_WORK TO BE COMPLETED_
Rewrite the lines from the one containing "Given: Click the" through the one containing "Action: 1314,30", inclusive, replacing "notification bell" with "alert bell" and leaving everything else unchanged. Omit the pictures from your answer.

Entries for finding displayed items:
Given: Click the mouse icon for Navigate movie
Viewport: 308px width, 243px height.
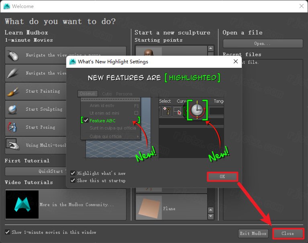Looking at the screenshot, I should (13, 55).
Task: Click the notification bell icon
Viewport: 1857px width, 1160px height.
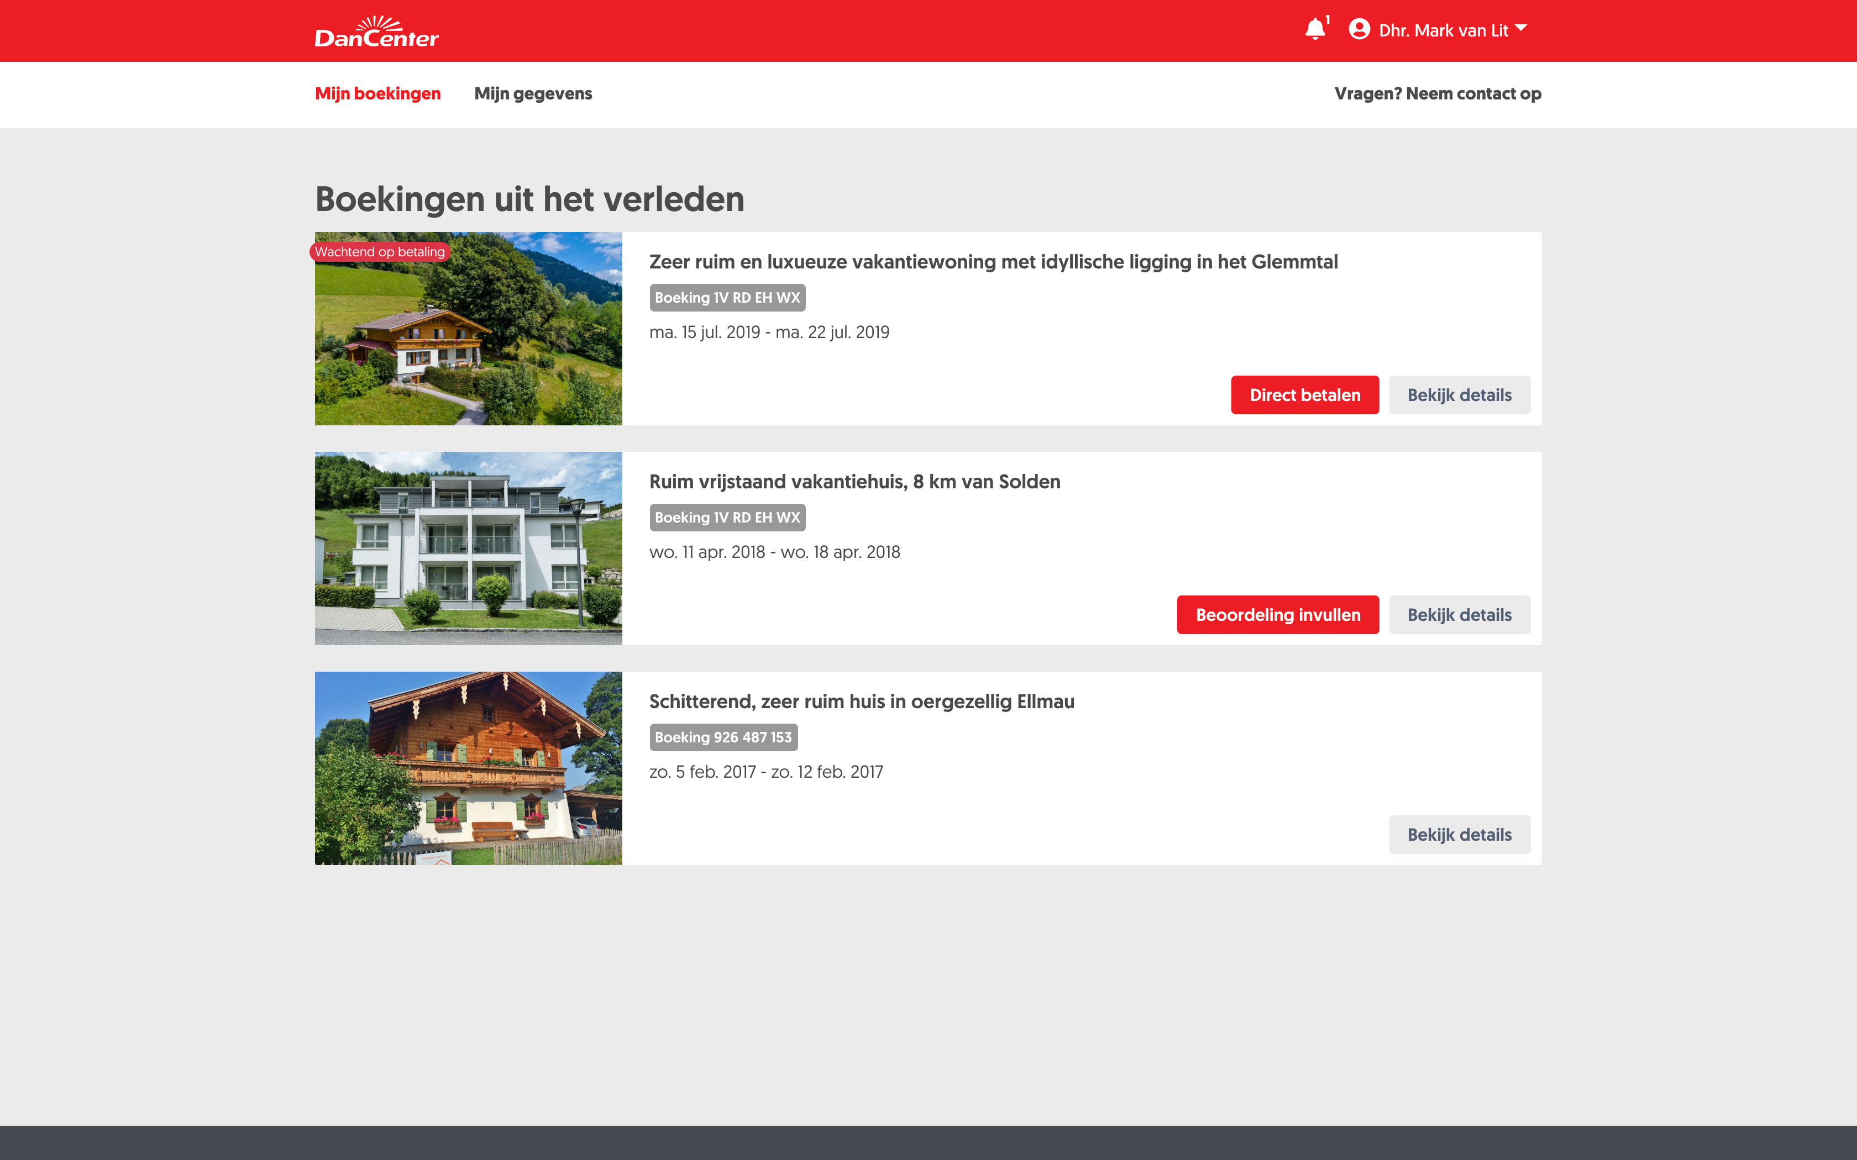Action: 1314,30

---

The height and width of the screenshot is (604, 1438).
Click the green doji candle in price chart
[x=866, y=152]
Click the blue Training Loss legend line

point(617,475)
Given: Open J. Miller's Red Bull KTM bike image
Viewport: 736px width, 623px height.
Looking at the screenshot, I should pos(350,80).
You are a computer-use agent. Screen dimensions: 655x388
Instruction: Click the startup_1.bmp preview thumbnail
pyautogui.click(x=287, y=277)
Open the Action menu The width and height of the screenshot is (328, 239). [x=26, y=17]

_REPLY_
Given: Click the mouse icon for Navigate movie
Viewport: 308px width, 243px height.
Looking at the screenshot, I should (13, 55).
Task: Click the alert bell icon
Viewport: 1857px width, 1160px height.
Action: 1314,30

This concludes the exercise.